¿Alguna vez has pensado en cómo alguien construye un patrimonio de miles de millones sin especular? Pues sí, Luiz Barsi es prácticamente sinónimo de eso en Brasil. El tipo nació en 1939 en São Paulo, proveniente de una familia humilde de inmigrantes españoles, y construyó todo con disciplina y una visión que la mayoría no tenía.



Lo que diferencia a Luiz Barsi de muchos inversores es que nunca trató la bolsa como un casino. Mientras la gente intentaba predecir el mercado, él simplemente compraba buenas empresas y las mantenía durante décadas. Su fortuna, estimada en alrededor de 4 mil millones de reales, no provino de operaciones sofisticadas o fondos internacionales. Vino de algo mucho más simple: dividendos reinvertidos de manera constante.

Su estrategia gira en torno a un concepto que parece obvio pero pocos logran ejecutar: pensar en las acciones como si fueran inmuebles alquilados. El enfoque nunca fue en la valorización del precio, sino en los ingresos recurrentes. Estudió Contabilidad, Derecho y Economía, por lo que tenía una base técnica para analizar balances y entender realmente qué empresas generaban caja saludable.

Durante más de 50 años, Luiz Barsi siguió el mismo plan: comprar acciones resilientes, mantener participación creciente, vivir de los dividendos. Sin desviaciones. Sin emociones.
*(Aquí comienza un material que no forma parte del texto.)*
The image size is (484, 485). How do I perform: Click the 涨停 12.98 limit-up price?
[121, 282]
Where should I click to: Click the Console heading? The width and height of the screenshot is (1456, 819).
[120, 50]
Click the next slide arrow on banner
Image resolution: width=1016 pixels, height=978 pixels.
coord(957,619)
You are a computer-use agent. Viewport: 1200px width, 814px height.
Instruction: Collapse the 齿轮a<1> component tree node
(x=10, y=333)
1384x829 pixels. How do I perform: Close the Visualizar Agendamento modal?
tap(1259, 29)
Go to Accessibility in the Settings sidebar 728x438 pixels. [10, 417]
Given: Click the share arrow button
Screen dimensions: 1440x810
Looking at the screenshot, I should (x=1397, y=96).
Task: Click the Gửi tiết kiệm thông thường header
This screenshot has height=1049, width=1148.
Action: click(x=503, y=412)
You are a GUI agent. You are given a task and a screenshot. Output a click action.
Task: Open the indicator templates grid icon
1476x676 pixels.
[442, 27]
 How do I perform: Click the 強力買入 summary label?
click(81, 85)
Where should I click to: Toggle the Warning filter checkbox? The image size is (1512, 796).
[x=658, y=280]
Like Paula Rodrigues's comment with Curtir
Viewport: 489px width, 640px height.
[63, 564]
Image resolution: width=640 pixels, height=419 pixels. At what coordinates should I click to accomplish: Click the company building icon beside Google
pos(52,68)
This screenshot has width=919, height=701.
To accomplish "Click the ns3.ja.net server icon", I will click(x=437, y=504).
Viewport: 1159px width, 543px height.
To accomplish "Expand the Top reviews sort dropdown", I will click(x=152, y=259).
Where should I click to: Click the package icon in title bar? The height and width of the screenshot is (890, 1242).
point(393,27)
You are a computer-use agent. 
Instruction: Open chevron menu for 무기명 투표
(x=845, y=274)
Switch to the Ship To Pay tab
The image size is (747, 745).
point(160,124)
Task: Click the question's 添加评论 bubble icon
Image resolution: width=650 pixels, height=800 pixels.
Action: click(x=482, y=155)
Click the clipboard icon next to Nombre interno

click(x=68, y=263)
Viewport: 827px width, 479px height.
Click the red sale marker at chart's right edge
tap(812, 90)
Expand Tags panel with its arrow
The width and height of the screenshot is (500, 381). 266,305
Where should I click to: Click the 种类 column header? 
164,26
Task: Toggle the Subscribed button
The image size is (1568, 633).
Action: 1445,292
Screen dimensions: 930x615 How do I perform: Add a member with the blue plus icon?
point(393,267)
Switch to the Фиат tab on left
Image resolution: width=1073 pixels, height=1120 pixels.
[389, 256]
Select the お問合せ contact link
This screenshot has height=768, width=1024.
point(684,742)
Su patrimonio es básicamente el resultado de los intereses compuestos trabajando a su favor durante cinco décadas.

Popularizó esa idea de BEST, que es básicamente Bancos, Energía, Saneamiento y Telecomunicaciones. Sectores previsibles, con demanda continua, perfectos para una cartera pensada para durar toda la vida. Itaúsa, Banco do Brasil, Copel, Klabin... nombres que aparecen frecuentemente en sus posiciones.

Lo más interesante es que incluso siendo multimillonario, el tipo mantuvo un estilo discreto. Para él, la riqueza significa libertad financiera, no ostentación. Y ahí está el secreto: mientras mucha gente intenta hacerse rico rápido, Luiz Barsi demostró que la paciencia y la constancia construyen un patrimonio real.

Su hija Louise también siguió ese camino, llevando la filosofía de los ingresos pasivos a la nueva generación. El legado no es solo el dinero, sino el cambio de mentalidad sobre cómo invertir en Brasil. Hoy, cuando se habla de dividendos y largo plazo, el nombre de Luiz Barsi es prácticamente obligatorio en la conversación.